Because of how Powerpoint, and Keynote, are constructed, other common habits for creating presentations are equally flawed. The tools are slide centric, not presentation centric, and people instinctively follow the metaphor built in to their tools. Fundamentally I don’t care much about presentation tools as the tools are mostly irrelevant. You can make a good presentation with any tool and a bad one too. Like writing, the hard part isn’t which software you use, but how you use it. The important part is what goes on between your ears.

Popular presentation tools focus on slides, which should not be the focus at all. No one comes to listen to a lecture in hope of great slides. They want good ideas, expressed well, especially ideas that answer the questions that motivated them to attend the lecture in the first place. Most people I know, when informed they need to give a presentation, immediately begin making slides, and they may as well tie a noose around their own necks. There is no point in making a single slide until you know some of what you want to say, and how best to say it. If you make slides first, you become a slide slave. You will spend all your time perfecting your slides, instead of perfecting your thoughts. You will likely talk to your slides when you present, and not your audience, as you will have spent more time on the slides than you did practicing giving the talk itself. Sadly, I don’t know of any tool that guides their users properly towards how good speakers prepare.

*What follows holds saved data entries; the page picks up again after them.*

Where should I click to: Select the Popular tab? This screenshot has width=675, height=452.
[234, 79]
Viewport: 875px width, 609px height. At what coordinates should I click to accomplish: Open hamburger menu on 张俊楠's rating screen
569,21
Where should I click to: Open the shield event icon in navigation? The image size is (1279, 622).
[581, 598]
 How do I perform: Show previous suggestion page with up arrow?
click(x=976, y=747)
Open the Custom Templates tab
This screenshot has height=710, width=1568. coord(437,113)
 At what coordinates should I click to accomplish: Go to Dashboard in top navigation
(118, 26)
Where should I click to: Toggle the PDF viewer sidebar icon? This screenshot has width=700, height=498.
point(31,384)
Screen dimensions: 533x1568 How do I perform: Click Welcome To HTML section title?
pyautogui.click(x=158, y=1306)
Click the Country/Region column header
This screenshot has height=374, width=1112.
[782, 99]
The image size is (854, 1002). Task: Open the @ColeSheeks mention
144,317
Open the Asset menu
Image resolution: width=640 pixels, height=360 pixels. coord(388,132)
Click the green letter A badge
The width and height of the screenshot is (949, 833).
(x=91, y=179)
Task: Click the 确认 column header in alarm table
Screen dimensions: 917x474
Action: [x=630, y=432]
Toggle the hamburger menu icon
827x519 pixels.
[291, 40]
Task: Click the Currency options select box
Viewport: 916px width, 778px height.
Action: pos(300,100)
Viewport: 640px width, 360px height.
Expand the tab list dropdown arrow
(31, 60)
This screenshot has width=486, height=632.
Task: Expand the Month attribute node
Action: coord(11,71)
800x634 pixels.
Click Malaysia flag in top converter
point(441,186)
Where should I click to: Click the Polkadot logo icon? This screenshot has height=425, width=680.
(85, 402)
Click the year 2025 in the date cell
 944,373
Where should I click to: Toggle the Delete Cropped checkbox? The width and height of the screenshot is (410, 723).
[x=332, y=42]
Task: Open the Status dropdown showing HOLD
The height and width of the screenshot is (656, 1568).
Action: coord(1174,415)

In Chapter 5 of Confessions of a Public Speaker, I explain the best way to prepare for a presentation. You start by thinking about the audience. Why are they coming? What questions are they hoping you will answer about the topic? What are your well thought out answers? What is the best way to express those answers? Only after some hard thinking on these questions is there any hope a presentation will turn out well, and it’s only then that a speaker should start thinking about slides. And even then, slides should be a tool for drafting. Make the quickest and dirtiest slides possible, and then start practicing the talk. After each practice, improve how well the slides support what you want to say. Only then will the slides have the proper role as a prop, rather being the star and making you the prop.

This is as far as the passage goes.